Hacker News new | ask | show | jobs
by beachy 876 days ago
If the provider is bearing the costs (like here) then they always need some kind of authorization, or they have no way to shut off abusers or people with misbehaving clients.

An API key is about the simplest possible way to achieve that, and appears to be perfectly adequate in this case.

What do you suggest? SAML?

1 comments

> If the provider is bearing the costs (like here) then they always need some kind of authorization, or they have no way to shut off abusers or people with misbehaving clients.

HTTP is an "API" that has no API keys and all the public web servers in the world seem to manage this without any trouble.

> What do you suggest? SAML?

No authentication required by default -- it's public data. Just impose a reasonable rate limit by IP address and require registration only if someone has a legitimate reason to exceed that.

> all the public web servers in the world seem to manage this without any trouble

Incorrect. Most large web sites invest in DDOS protection e.g. Cloudflare.

Cloudflare DDOS protection as an example is a lot more sophisticated than merely counting requests per source IP (https://developers.cloudflare.com/ddos-protection/about/how-...).

Cloudflare is one of the ways they manage it.

But API keys aren't any good for that anyway because if someone is just trying to overload your service by brute force, they can send requests regardless of whether the keys are valid and still use up all your bandwidth sending error responses or your CPU/memory opening new connections prior to validating the API keys, and to avoid that you'd still need some kind of DDoS protection.

Where they actually do something is where you're doing accounting, because then if someone wants to send you a million requests, you don't block them, you just process them and send them a bill. Maybe you block them if they reach the point you don't expect them to be able to pay. But if it's a free service that anybody can sign up for as many times as they want then that doesn't do any good because the price is $0 and a rate limit per key is avoided by signing up for arbitrarily many more keys.

> HTTP is an "API" that has no API keys and all the public web servers in the world seem to manage this without any trouble.

Um, no. That’s just not true.

We're currently using a discussion forum that nobody signed up for an API key in order to make posts and you don't even need a user account in order to read. What allows them to sustain this without being destroyed by evil forces?
> nobody signed up for an API key in order to make posts

Yes you did. When you logged in, they gave you an API key in the form of a cookie that you include with every request.

And it's run at a loss by Y Combinator, which is very, very wealthy. And even hackernews has to pay for cloudflare and mods, on top of hardware, hosting, and traffic.

> When you logged in, they gave you an API key in the form of a cookie that you include with every request.

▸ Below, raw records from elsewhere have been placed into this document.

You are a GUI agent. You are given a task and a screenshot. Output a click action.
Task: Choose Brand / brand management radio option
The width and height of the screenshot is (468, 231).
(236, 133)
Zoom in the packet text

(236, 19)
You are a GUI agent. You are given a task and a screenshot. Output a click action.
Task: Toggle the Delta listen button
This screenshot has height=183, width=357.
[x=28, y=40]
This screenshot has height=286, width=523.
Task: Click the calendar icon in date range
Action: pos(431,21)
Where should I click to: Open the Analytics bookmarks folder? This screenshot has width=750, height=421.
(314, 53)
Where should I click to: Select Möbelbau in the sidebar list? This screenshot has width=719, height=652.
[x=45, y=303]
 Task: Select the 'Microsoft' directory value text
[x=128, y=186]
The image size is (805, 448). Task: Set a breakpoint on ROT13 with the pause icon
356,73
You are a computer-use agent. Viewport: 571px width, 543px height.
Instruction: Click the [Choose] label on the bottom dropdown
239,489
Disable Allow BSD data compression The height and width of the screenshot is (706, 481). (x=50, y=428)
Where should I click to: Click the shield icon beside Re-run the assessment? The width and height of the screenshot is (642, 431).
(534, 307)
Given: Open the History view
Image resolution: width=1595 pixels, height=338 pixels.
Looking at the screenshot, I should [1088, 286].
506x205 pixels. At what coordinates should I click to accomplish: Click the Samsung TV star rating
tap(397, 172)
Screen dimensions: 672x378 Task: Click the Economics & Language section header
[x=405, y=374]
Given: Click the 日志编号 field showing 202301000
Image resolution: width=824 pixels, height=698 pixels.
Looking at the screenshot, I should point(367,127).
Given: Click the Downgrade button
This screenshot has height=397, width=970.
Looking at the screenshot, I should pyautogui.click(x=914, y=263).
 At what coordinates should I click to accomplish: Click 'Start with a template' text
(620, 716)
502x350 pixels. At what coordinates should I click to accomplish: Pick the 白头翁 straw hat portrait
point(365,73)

You can read this website (i.e. make queries against its database) without logging in. Moreover, the main thing the cookie does is not some kind of rate limiting or denial of service protection, it's assigning your username to your posts so that others can't impersonate your account. Various image boards exist that even allow you to post without logging in and they seem to be fine with it.

> You can read this website (i.e. make queries against its database) without logging in

Yeah, but the sentence I replied to was "nobody signed up for an API key in order to make posts". That claim was false. Being able to read the website is a totally different topic.

There's a rate limiter that kicks in if you try to post or do other things as a logged in user too fast.
Probably either the lack of evil forces currently attempting to destroy it or cloudflare.
So we've established that it isn't API keys.
Per IP limits don't do anything about the scenario where the API is integrated into a third party website that sees a sudden spike in popularity. At that point, the API is providing free capacity to the third party site. Maybe that is fine, but you seem to be ignoring the possibility.
Because it's fine. That's what it's for, isn't it? The public, via some website, is requesting the government data their tax dollars have paid for.

Which allows that website (or app) to operate with minimal resources, e.g. by a non-profit or open source project, instead of having to be a for-profit entity which needs some underhanded way to generate revenue in order to display the "free" data.